Our judges look to Canada for illustrations of how the law is developing. Academics also find the Canadian jurisprudence a very rich field of examples of the way in which the law might develop in this country.

Senator Angus: I have an association with a law firm in Quebec and we are opening an office in Sydney, Australia on January 2 of this year. I am wondering how big the lawsuits against solicitors are in Australia.

Mr. Govey: If it is any comfort, the traditional pattern is that claims against solicitors in Australia are more frequent than those against auditors, but for much lower amounts. The claims against the accounting profession have been less frequent but for much larger amounts, indeed going up to $1 billion in Australia.

Senator Angus: There really only are, in the international corporate environment, six to nine large accounting firms, whereas there are thousands of legal firms.

We recently saw a huge lawsuit against Clifford Chance, one of the mega law firms in the world. The numbers in that lawsuit are similar to those cases involving accountants.

Have you considered the element that it is really a matter of degree?

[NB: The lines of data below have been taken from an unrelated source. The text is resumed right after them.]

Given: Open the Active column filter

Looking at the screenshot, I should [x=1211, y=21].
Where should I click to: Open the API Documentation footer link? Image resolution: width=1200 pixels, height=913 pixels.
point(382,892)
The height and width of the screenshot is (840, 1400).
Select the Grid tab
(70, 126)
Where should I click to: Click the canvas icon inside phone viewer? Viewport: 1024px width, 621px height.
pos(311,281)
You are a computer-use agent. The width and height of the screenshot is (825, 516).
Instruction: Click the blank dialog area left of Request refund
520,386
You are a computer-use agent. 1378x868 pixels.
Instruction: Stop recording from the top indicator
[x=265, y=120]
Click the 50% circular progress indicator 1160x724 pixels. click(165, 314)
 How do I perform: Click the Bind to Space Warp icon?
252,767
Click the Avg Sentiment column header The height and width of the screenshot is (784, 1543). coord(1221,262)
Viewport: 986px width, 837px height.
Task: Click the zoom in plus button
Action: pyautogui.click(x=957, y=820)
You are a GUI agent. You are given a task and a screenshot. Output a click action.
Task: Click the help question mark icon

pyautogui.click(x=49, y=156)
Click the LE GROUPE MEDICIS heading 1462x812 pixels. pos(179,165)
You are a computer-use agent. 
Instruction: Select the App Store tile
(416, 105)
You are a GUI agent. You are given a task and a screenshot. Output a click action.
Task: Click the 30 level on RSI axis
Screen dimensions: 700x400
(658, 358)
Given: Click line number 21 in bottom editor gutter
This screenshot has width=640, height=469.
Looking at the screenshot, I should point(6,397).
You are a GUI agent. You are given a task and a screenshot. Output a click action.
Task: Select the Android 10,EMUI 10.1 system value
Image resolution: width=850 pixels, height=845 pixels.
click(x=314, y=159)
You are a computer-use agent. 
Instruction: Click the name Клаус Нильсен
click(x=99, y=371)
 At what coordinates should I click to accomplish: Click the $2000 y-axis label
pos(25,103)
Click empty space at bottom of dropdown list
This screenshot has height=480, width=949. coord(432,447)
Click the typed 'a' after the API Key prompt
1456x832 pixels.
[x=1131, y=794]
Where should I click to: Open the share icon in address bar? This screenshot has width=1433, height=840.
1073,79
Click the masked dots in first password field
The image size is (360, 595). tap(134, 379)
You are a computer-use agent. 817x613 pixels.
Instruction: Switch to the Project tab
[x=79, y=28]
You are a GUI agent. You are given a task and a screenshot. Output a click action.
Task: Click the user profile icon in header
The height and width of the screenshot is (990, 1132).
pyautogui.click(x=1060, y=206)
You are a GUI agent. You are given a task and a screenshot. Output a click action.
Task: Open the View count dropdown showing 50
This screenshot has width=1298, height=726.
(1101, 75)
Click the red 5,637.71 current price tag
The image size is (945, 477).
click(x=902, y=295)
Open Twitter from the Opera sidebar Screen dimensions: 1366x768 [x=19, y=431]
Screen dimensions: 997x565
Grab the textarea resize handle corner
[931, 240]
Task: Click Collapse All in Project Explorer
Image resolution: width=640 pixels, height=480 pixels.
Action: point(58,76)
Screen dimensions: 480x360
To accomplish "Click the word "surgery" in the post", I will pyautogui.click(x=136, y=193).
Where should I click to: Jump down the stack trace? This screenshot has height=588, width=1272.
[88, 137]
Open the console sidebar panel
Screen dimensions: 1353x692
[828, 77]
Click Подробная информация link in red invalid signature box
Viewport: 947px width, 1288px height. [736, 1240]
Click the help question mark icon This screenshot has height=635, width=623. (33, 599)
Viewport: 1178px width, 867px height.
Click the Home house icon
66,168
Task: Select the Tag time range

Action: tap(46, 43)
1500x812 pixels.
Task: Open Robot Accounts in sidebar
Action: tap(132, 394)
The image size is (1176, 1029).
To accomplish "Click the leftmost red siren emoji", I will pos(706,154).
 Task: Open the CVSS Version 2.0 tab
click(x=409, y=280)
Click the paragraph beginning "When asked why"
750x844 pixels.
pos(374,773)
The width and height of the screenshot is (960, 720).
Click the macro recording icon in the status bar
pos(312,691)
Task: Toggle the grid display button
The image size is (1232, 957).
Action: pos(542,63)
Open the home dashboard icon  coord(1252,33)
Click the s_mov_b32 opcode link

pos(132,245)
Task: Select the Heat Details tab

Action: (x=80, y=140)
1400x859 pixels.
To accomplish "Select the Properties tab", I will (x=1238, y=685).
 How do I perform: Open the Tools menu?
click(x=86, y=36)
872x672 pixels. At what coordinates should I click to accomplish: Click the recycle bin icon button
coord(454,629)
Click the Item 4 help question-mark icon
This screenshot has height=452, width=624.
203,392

Mr. Govey: To some extent it is a matter of degree. Of course, there are also many small accounting firms. However, the typical claim against lawyers in Australia is for things like negligently preparing documents, negligently failing to take account of the statute of limitations in respect to road accident claims and the like. Those are claims which arise out of a typical suburban practice and will not give rise to the same level of damages as those against auditors where, just by virtue of the sorts of companies they are dealing with, the figures can run into the hundreds of millions of dollars when there is a spectacular corporate collapse.

Mr. Davis: If I could add to that, to some extent, the law firms in Australia and around the world are attempting to merge like the accounting firms. In Australia, there are about a dozen mega law firms which have branches in every capital city; and some of them are an Australian arm of an international law firm.

Although many claims against solicitors are for things like overlooking the statute of limitations, I have heard from colleagues in practice that solicitors are becoming more and more worried about their possible liability in providing advice for the preparation of a prospectus for floating a company, in providing advice in a takeover deal, and in all sorts of big financial transactions where the lawyers are becoming very heavily involved these days and where the sums of money involved can be quite large if things go wrong.

I fear that Australian accountants and solicitors may be heading down the same path as their colleagues in the United States in that they will be defendants in law suits involving millions of dollars.

Mr. Govey: I agree entirely with what Professor Davis said about the potential for large claims against law firms. Indeed, at the moment in Australia there are several outstanding claims against lawyers, particularly joined with other defendants, where the potential liability is very large indeed.

Senator Angus: If current trends continue, the exposure for the law profession would be in the same order of magnitude as it is for the auditors and others.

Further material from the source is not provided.